§ Given problem: In the rows from the line with "Click info icon" to the line with "Looking at the screenshot, I should (597, 143).", rename "dropdown" to "drop-down list". Write out only those lines, with nothing else changed.

Interface element records:
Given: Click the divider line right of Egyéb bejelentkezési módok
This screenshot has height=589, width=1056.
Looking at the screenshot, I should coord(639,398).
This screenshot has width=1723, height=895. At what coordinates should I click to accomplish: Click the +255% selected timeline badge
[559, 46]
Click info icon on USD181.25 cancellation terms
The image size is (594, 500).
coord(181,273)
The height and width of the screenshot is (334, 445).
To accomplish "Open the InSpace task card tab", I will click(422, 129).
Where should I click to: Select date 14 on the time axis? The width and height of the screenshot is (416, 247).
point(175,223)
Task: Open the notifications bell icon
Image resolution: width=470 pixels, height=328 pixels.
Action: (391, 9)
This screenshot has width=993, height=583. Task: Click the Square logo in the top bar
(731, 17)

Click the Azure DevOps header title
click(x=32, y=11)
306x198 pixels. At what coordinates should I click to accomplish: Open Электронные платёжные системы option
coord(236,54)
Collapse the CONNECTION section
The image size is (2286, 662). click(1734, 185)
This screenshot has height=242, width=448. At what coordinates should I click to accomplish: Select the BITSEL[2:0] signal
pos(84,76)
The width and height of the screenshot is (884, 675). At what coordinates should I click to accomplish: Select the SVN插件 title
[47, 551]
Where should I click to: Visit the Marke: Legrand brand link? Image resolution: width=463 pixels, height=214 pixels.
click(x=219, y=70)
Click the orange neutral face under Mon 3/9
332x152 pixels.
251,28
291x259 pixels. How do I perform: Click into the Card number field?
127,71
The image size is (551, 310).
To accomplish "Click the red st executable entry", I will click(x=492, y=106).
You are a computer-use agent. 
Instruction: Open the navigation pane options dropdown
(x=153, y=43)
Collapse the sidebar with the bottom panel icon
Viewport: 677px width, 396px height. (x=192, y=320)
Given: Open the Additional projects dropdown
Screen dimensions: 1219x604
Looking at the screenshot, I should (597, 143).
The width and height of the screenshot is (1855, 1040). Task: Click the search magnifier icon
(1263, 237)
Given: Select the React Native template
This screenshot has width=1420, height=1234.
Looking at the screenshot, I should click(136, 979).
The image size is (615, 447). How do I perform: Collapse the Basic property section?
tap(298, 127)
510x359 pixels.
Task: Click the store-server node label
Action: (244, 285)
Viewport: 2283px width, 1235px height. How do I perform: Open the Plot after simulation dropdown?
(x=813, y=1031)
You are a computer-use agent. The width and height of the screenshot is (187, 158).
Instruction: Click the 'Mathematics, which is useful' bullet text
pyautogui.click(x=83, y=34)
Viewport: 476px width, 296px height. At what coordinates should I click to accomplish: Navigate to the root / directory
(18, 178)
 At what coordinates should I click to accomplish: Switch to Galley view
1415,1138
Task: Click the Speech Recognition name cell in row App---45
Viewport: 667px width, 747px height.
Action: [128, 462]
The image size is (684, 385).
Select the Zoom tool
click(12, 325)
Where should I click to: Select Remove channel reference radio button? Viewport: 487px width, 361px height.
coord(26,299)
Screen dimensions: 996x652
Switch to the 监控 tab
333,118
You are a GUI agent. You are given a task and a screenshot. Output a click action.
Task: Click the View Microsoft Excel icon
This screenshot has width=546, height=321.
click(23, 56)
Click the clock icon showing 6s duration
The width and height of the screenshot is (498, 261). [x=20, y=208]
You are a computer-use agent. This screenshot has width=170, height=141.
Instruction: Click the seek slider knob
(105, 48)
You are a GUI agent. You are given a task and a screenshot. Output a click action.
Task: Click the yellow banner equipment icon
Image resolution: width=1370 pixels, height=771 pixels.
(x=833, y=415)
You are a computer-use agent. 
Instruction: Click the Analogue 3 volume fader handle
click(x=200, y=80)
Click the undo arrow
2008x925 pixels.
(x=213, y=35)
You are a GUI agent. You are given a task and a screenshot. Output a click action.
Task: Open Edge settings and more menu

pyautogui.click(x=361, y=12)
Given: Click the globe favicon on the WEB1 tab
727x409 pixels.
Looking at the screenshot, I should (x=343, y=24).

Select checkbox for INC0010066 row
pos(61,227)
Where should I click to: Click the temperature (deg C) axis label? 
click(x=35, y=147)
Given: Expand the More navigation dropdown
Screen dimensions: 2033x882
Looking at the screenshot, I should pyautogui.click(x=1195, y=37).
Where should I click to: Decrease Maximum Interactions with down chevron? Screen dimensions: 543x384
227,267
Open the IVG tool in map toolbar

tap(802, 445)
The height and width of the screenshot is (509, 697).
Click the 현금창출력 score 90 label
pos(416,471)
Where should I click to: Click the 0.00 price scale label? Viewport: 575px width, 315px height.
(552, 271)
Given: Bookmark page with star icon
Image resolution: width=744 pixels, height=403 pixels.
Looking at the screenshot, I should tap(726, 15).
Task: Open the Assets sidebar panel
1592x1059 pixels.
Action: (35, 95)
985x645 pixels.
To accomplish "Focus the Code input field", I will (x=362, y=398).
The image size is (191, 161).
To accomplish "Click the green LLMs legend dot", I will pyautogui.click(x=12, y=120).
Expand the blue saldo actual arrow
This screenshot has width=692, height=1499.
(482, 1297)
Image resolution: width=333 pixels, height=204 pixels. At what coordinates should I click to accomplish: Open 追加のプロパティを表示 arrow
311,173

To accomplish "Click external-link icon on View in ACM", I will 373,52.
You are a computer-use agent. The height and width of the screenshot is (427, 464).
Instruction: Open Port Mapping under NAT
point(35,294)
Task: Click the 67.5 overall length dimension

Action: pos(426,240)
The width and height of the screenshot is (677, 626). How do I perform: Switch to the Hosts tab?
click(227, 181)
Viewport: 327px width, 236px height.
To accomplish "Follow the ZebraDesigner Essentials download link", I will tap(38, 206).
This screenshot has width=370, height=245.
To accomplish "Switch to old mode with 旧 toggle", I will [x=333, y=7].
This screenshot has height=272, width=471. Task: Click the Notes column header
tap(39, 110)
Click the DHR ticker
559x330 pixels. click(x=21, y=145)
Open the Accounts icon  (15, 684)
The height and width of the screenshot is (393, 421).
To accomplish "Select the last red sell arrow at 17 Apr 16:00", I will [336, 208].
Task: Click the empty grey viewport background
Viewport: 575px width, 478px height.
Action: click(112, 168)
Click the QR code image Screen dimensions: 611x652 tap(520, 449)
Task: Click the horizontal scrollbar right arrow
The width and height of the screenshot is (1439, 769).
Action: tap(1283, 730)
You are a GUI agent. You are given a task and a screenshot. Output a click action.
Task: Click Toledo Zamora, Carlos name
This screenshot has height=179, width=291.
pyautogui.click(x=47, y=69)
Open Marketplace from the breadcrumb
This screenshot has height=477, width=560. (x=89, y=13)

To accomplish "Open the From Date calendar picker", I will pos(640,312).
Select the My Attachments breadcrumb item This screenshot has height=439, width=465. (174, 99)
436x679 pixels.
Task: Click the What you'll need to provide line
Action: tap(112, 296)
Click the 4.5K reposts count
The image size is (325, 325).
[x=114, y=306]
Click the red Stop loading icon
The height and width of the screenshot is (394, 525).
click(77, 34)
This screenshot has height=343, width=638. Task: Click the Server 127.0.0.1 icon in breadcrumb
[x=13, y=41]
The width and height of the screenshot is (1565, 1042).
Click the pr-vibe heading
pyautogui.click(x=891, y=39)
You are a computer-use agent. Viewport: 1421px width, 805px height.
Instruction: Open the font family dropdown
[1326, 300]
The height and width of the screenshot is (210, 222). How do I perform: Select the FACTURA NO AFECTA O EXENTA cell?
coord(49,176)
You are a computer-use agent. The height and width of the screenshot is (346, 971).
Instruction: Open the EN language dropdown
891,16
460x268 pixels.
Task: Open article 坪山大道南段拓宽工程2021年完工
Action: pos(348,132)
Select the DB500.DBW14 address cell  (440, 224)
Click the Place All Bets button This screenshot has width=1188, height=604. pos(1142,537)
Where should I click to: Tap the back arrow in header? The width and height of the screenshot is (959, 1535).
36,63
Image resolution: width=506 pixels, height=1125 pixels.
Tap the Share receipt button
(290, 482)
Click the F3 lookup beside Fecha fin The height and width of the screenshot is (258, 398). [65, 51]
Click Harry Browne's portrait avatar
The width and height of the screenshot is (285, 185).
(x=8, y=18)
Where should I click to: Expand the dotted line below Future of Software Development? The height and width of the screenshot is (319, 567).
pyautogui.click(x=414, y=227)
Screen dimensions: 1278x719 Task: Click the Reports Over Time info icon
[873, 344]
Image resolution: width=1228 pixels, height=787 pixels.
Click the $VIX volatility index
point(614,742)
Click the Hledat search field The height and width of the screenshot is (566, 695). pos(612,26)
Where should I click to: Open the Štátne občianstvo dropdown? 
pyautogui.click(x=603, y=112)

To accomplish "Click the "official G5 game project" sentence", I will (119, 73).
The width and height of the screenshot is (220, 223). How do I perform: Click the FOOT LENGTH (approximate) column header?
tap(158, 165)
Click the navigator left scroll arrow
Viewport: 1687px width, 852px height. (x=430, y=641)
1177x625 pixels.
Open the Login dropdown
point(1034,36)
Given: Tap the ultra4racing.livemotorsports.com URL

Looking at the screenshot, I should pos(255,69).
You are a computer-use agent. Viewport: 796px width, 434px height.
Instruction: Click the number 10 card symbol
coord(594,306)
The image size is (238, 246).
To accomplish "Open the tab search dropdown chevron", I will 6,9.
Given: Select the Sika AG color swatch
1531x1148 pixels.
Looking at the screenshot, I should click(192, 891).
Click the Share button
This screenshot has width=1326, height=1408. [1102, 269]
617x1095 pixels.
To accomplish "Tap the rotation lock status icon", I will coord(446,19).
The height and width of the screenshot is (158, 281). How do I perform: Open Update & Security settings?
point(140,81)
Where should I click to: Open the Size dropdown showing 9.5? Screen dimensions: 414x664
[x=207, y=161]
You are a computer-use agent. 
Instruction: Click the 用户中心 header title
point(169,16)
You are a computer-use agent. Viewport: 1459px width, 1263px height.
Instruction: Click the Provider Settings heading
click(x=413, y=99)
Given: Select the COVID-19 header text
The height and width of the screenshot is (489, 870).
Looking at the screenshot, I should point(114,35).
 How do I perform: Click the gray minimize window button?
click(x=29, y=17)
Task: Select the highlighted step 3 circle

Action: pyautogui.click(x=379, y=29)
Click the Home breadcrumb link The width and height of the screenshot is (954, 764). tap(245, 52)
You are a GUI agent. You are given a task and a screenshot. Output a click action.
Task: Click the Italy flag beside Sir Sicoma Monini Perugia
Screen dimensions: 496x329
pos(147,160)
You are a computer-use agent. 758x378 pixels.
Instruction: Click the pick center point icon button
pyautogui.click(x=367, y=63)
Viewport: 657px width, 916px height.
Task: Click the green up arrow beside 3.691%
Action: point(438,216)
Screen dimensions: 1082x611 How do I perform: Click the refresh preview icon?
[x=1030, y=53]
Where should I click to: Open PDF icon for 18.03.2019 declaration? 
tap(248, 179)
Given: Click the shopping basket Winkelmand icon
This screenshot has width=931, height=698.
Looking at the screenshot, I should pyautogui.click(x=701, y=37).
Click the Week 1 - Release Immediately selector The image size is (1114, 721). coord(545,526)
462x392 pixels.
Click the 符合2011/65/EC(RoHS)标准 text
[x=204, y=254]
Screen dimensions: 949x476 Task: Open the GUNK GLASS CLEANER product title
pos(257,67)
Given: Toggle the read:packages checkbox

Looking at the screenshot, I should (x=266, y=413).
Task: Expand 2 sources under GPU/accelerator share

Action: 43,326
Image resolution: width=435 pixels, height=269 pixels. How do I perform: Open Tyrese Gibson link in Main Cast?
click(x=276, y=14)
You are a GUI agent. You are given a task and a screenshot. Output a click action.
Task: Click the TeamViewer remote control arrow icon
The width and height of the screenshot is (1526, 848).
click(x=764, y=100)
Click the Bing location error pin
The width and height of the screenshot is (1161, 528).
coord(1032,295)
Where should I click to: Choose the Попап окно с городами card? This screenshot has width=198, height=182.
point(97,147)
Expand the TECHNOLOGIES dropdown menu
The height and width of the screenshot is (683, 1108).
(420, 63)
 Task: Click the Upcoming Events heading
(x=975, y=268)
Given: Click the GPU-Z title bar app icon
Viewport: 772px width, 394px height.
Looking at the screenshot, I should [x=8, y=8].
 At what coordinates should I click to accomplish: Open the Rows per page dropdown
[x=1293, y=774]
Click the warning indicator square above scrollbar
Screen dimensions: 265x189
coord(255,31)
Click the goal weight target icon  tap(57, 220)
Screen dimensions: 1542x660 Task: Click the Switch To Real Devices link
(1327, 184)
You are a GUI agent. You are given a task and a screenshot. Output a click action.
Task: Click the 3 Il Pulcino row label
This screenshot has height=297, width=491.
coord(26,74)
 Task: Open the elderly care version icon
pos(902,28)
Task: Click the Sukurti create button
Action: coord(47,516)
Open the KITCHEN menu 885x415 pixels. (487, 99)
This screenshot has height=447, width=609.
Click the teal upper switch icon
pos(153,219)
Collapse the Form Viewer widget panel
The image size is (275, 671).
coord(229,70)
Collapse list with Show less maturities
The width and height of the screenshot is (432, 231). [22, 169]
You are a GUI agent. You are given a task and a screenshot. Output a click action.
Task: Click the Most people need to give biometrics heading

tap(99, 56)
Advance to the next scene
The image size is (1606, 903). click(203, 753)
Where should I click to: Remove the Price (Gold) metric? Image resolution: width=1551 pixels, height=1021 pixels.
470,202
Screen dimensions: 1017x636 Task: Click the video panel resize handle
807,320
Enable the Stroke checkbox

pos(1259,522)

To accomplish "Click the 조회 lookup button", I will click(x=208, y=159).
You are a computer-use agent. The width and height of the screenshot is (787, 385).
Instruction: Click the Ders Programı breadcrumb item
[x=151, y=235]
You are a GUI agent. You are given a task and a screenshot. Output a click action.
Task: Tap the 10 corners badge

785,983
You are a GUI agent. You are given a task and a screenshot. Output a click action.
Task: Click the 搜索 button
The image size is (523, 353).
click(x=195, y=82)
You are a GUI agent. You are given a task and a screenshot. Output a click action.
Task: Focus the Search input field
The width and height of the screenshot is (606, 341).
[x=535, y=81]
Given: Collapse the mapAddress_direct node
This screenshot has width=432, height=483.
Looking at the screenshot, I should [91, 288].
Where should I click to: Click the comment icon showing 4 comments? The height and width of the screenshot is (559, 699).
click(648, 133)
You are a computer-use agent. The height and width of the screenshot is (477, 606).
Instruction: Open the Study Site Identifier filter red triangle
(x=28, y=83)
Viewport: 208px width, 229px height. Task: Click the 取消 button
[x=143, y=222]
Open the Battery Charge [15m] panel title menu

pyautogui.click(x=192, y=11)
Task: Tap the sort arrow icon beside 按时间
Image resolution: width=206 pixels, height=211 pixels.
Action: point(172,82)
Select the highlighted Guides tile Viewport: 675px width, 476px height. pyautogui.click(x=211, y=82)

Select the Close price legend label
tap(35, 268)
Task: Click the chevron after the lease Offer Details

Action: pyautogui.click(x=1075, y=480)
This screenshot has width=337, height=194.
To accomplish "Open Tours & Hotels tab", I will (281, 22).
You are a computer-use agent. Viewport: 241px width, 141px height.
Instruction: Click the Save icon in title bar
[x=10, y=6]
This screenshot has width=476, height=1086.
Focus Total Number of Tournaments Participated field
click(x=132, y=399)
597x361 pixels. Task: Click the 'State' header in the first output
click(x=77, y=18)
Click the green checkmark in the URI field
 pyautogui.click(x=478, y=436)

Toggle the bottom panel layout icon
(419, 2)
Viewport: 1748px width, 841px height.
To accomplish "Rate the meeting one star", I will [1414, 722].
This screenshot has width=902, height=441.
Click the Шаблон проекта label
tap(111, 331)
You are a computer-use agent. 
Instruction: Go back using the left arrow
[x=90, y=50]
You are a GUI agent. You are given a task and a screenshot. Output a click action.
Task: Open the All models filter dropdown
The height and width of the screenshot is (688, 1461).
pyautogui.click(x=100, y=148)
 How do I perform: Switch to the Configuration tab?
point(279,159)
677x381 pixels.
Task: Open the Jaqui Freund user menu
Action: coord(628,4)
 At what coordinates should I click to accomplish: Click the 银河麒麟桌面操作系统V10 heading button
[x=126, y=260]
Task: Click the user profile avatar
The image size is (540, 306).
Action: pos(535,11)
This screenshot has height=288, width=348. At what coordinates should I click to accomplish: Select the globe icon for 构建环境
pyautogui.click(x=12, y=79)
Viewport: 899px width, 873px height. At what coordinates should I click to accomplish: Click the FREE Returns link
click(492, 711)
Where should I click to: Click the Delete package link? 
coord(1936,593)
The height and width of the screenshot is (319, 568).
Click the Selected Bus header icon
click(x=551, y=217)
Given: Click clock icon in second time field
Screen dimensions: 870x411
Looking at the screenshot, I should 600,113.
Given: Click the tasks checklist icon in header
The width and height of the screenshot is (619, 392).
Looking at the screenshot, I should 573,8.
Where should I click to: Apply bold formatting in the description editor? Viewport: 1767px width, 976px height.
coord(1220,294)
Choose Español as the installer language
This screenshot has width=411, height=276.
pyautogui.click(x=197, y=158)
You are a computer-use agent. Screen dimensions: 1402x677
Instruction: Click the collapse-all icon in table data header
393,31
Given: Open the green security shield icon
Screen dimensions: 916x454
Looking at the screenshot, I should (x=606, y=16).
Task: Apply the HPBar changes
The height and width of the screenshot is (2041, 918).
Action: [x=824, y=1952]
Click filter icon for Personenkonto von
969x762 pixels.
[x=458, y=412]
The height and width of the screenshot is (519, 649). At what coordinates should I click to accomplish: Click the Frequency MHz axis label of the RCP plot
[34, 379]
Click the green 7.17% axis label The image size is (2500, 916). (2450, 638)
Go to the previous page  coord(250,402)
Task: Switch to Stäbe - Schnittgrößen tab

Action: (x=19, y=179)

§ Exercise response:
Click info icon on USD181.25 cancellation terms
The image size is (594, 500).
coord(181,273)
The height and width of the screenshot is (334, 445).
To accomplish "Open the InSpace task card tab", I will click(422, 129).
Where should I click to: Select date 14 on the time axis? The width and height of the screenshot is (416, 247).
point(175,223)
Task: Open the notifications bell icon
Image resolution: width=470 pixels, height=328 pixels.
Action: (391, 9)
This screenshot has width=993, height=583. Task: Click the Square logo in the top bar
(731, 17)

Click the Azure DevOps header title
click(x=32, y=11)
306x198 pixels. At what coordinates should I click to accomplish: Open Электронные платёжные системы option
coord(236,54)
Collapse the CONNECTION section
The image size is (2286, 662). click(1734, 185)
This screenshot has height=242, width=448. At what coordinates should I click to accomplish: Select the BITSEL[2:0] signal
pos(84,76)
The width and height of the screenshot is (884, 675). At what coordinates should I click to accomplish: Select the SVN插件 title
[47, 551]
Where should I click to: Visit the Marke: Legrand brand link? Image resolution: width=463 pixels, height=214 pixels.
click(x=219, y=70)
Click the orange neutral face under Mon 3/9
332x152 pixels.
251,28
291x259 pixels. How do I perform: Click into the Card number field?
127,71
The image size is (551, 310).
To accomplish "Click the red st executable entry", I will click(x=492, y=106).
You are a computer-use agent. 
Instruction: Open the navigation pane options drop-down list
(x=153, y=43)
Collapse the sidebar with the bottom panel icon
Viewport: 677px width, 396px height. (x=192, y=320)
Given: Open the Additional projects drop-down list
Screen dimensions: 1219x604
Looking at the screenshot, I should (597, 143).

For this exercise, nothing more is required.